Thenumber1blue
Well-Known Member
- Joined
- 19 Apr 2009
- Messages
- 5,904
Fuck me i can't even start on Currys or Dixon's before them. Such a fuckin mess, wound up even mentioning either or them !
Seconded. We save a fortune on postage costs with Amazon Prime.@Taxi Amazon are bloody brilliant.
I'm reading between the lines that you and Mrs T don't like spiders. Incisive detection worthy of Sherlock himself.for me, spiders are in same category as bees. They are meted out a suspended sentence dependent on good behaviour. Bluebottles and wasps suffer the full black cap treatment chez nous.

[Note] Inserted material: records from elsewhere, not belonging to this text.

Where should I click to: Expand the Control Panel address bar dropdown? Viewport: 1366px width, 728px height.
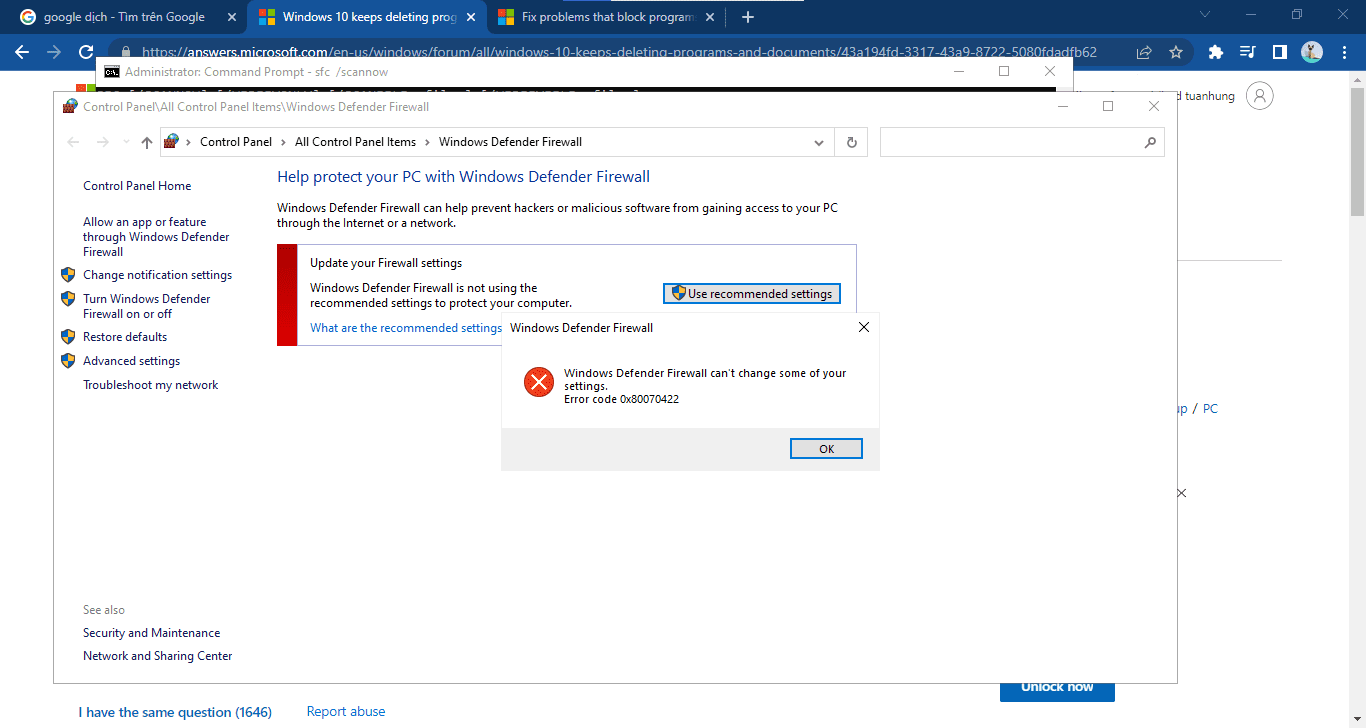click(820, 142)
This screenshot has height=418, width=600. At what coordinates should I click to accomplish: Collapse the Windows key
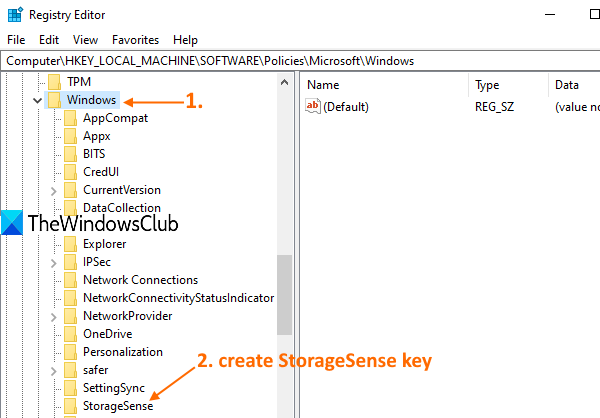pyautogui.click(x=37, y=100)
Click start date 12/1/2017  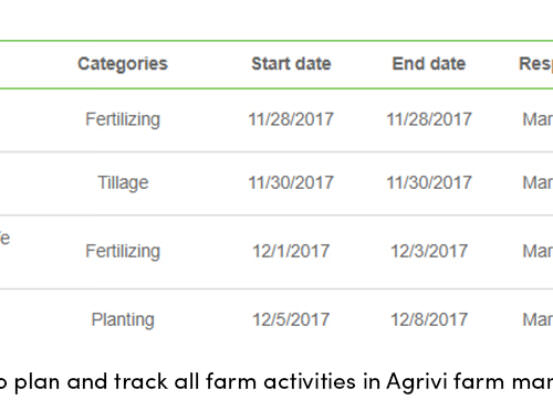click(x=291, y=251)
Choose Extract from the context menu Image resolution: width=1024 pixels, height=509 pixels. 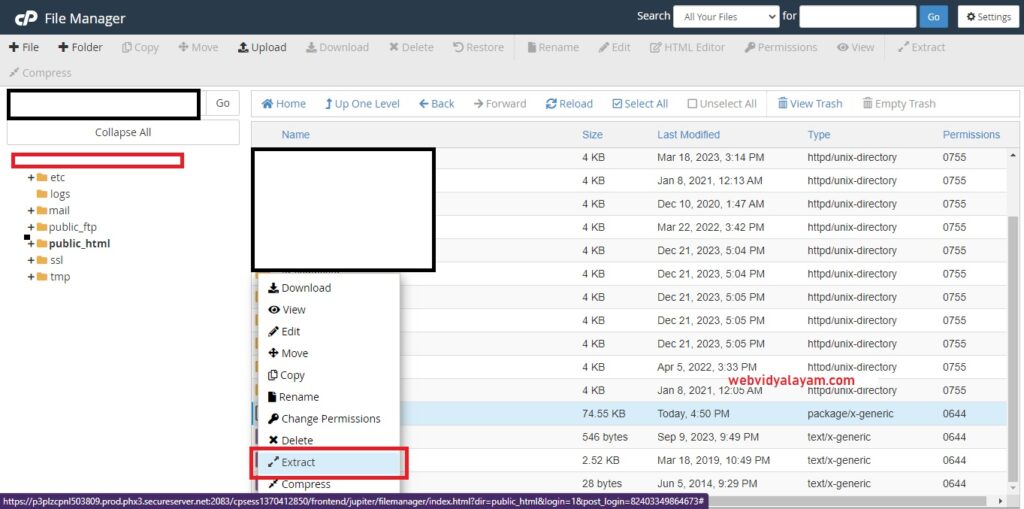(x=298, y=463)

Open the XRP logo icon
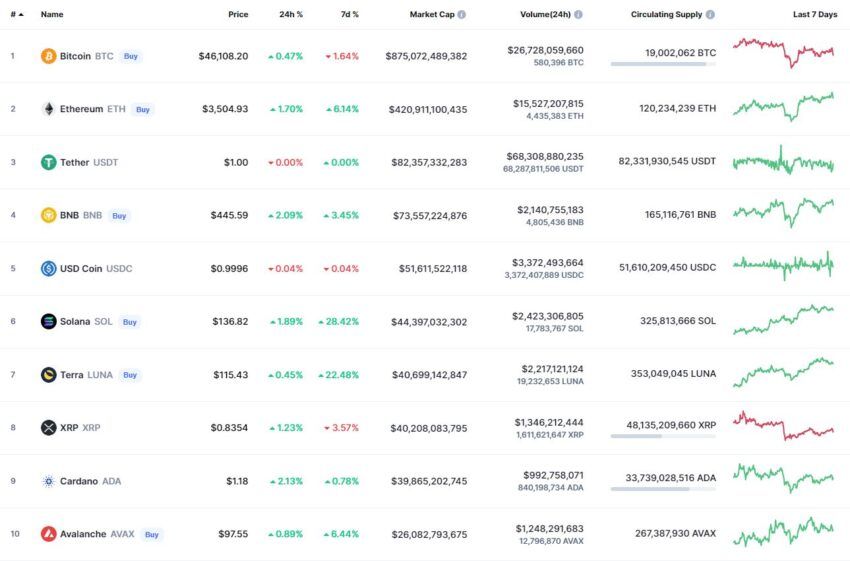(x=48, y=428)
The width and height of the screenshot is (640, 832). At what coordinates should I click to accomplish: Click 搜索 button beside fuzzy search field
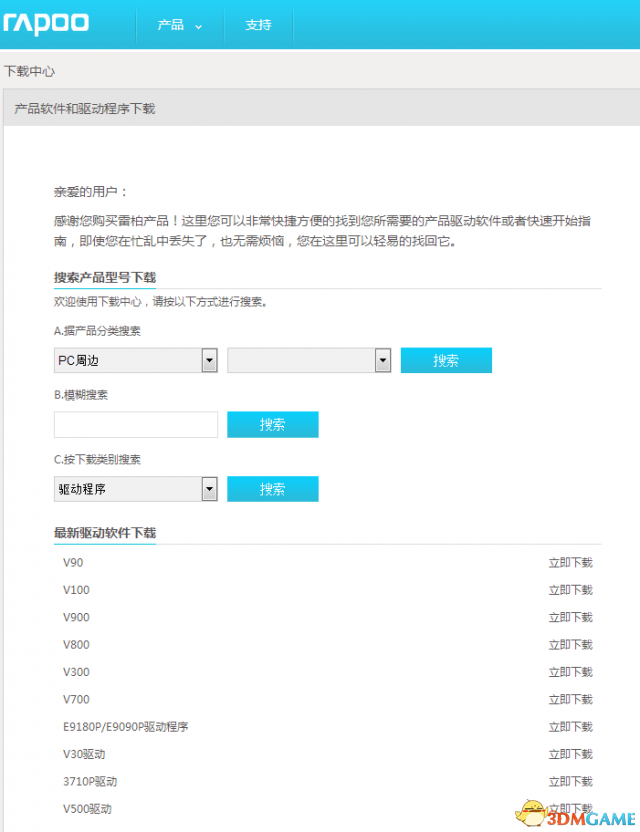(x=272, y=425)
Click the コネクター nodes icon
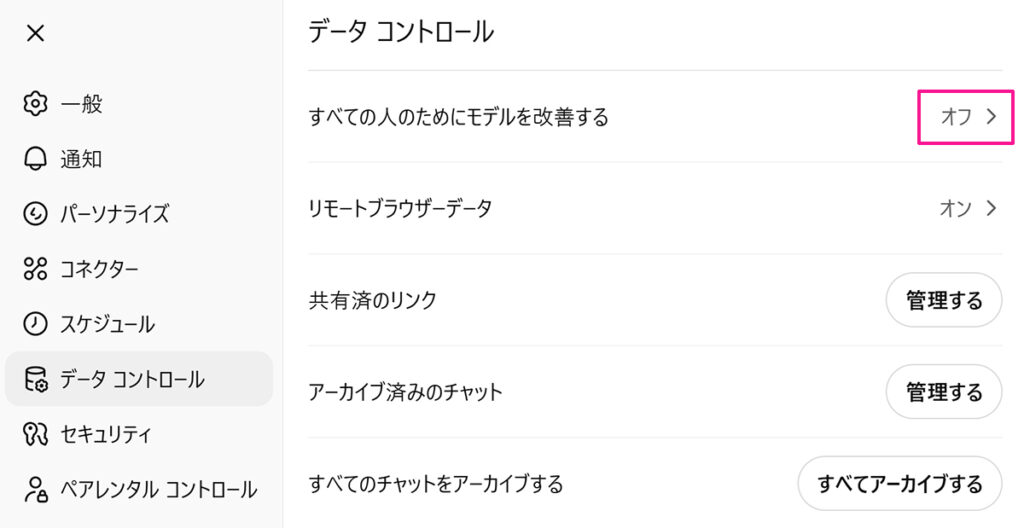This screenshot has width=1024, height=528. pyautogui.click(x=35, y=269)
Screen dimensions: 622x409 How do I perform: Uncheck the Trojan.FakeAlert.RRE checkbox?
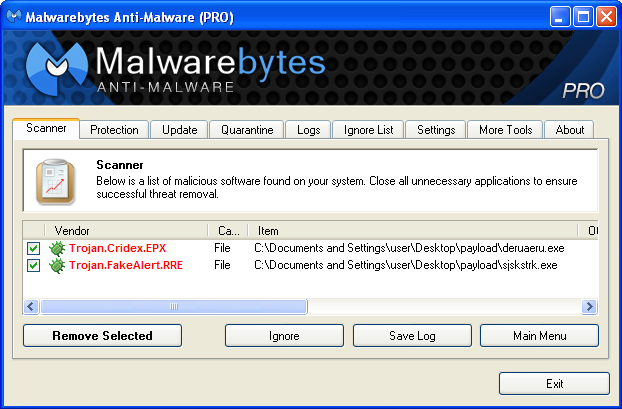pos(34,265)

@Taxi Amazon are bloody brilliant.
Seconded. We save a fortune on postage costs with Amazon Prime.
You could never get through all their high quality prime TV.
The Vikings alone was worth the £70.
You could make a horror story quaint of that. I am not surprised it's seared into your memory bank! I probably used the end product when I was a lad fishing for Barbel on the beautiful river swale in Yorkshire. Just watching your bait box pulse with maggots when you took the lid off was bad enough! I had a friend whose party trick was letting the little blighters wriggle between his teeth. He always insisted that they were very clean. At least they were once they had spent 5 minutes in the loony's gob!I agree with the bluebottles.I wouldn't even give them a blindfold or a last fag !

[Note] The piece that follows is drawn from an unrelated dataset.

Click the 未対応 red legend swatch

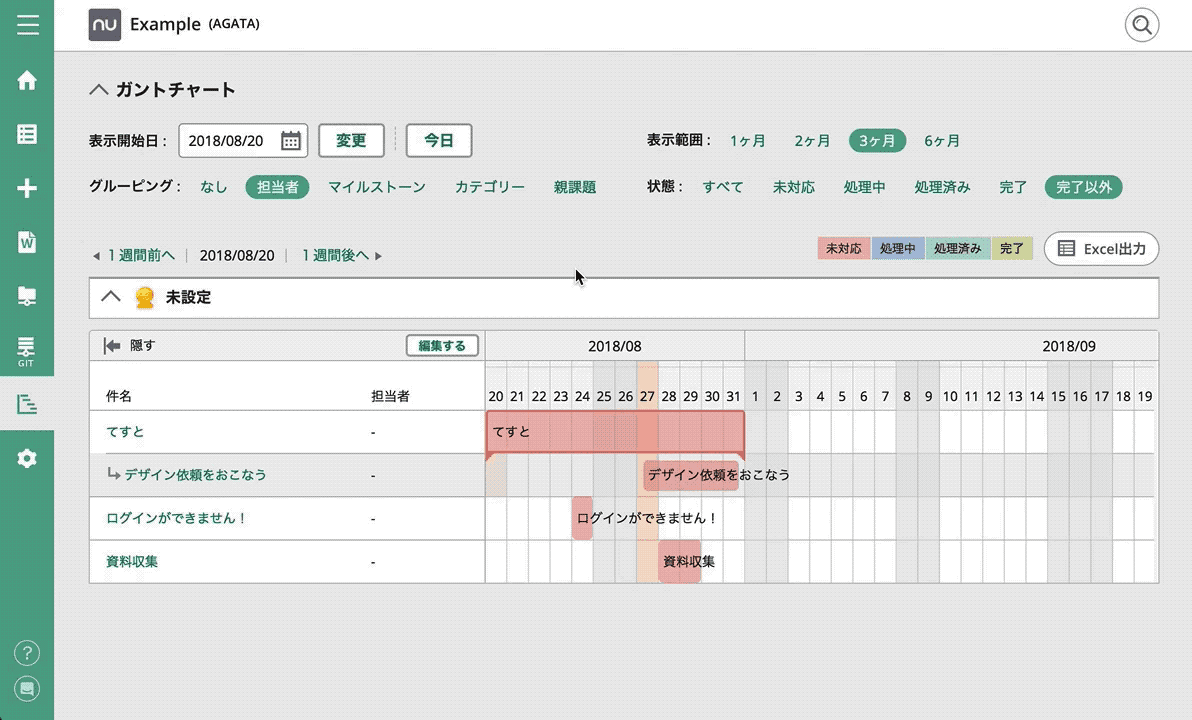[x=843, y=249]

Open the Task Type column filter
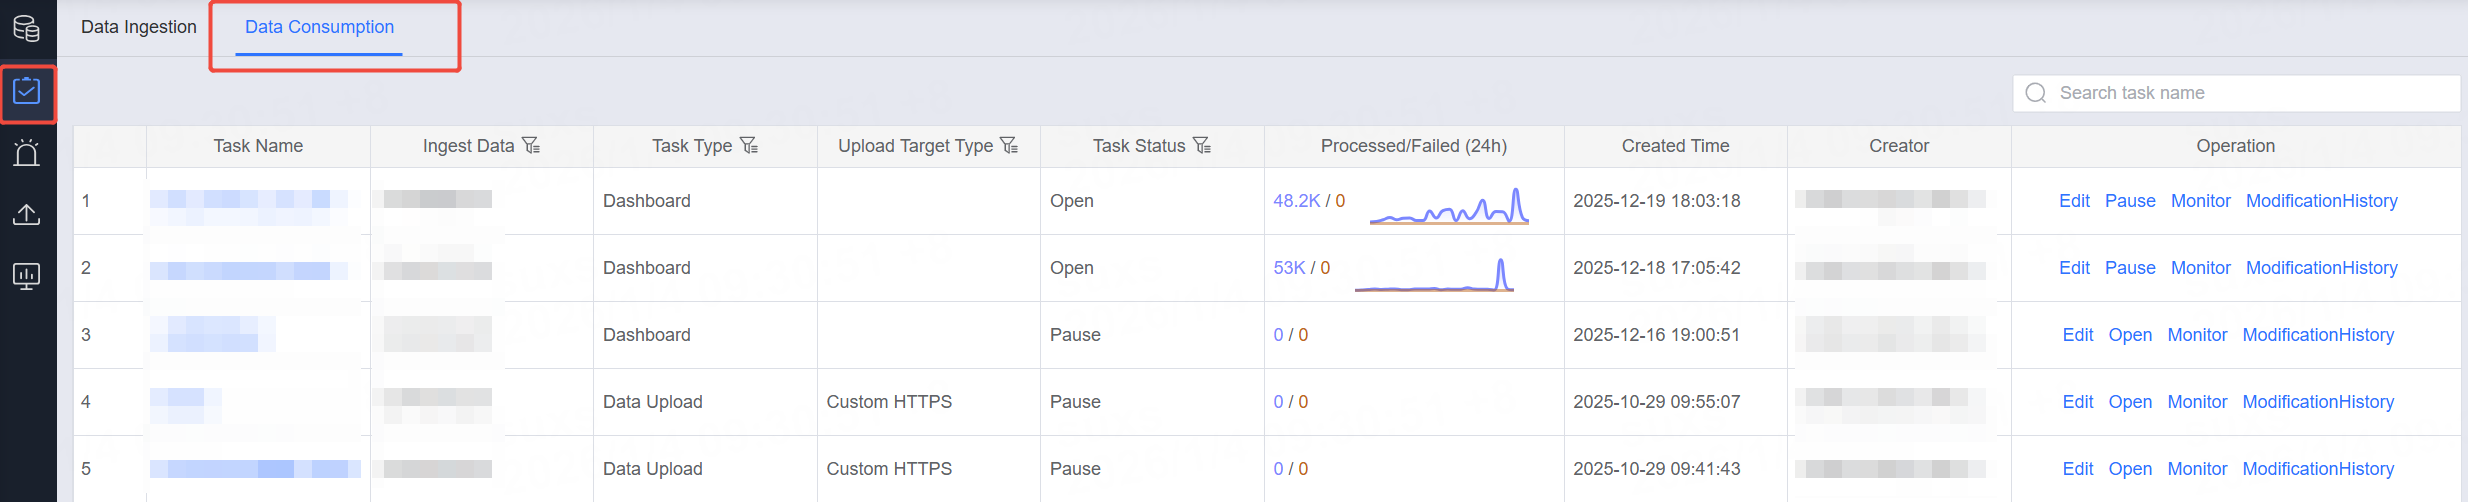click(749, 146)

I was skint many years back and inbetween jobs.
Out everyday on the hunt but no luck until someone said why not give the maggot farm a go.
They were called Pennine Bait and situated on Todmorden moor with an alleged high turnover of staff.
I got my best gear on and cold canvassed them.
As luck would have it they were taking on but he said some of the villagers were taking the piss and not turning back in so they now do it on a days trial with pay.Could I do the trial now he said and they would find me some overalls and wellies so I agreed with much enthuisiasm.
The dungarees he gave me hadn't been washed for months.
He walked me round the factory explaining the mechanics and first up it was the business end and the Fly room.
As we got nearer he said are you ok with bluebottles lad and I said I loved them and they were my favourite : /
Fact of the matter is they make me heave and I was already feeling giddy with the smell of the place.
We approached the fly room and it had giant overlapping flaps of heavy duty plastic dropping down the door to try to contain them.
The noise was a sickening hum and in we went.Sweet baby jesus the air was black with them and the floor crunched under our feet.
The fly room was large and had trays of meat and waste offal where they laid their eggs.Then they got moved to room two where the infant maggots hatched out.
As we were in the fly room Seth was interviewing me on the spot as the flies crawled around his head like nothing was out of place.
For fifteen minutes I spoke like a ventriloquist of my voluntary work in the community and how I liked walking and swimming and chatting utter shit to get the job.
Great news he was to give me an immediate start and I made my way to the delivery room to offload a wagon that had just come in.
Three hours to unload donkeys heads and hosses hoofs and I was nearly done in with the job but thankfully dinner time was here.
It was three miles up on Tod moors so no shops or chippies.Seth said grab a table in the packing room and scav a buttie and brew off the girls.
This girl ? on the main machine sat at the end of a conveyer belt and packed the maggots into plastic tubs with her bare hands.
I am not being distrespectful but she looked like an extra out of the film The Hills Have Eyes !
Anyway I sat at a table next to her with my brew and she offered me a buttie with her hands that she was packing the maggots with but I politely declined.She proceeded to eat it like a gannet in one swallow..
The bell went for the end of break just as I was kicking off my last wellie.
I would sooner amputate my testicles with a blunt fish knife or set fire to my toes than spend a second longer in there.
I gave the building a last backward glance and made my way to the bus stop.
After 50 minutes it came and the driver asked me to get back off as I smelt so bad : (
The smell is of a strong pissy ammonia and also rotten meat ..I walked into bacup and got a lift home.
I had to bin all my best interview clothes and it took five days for the smell to come out of my pores.
When I see a bluebottle now I have flashbacks.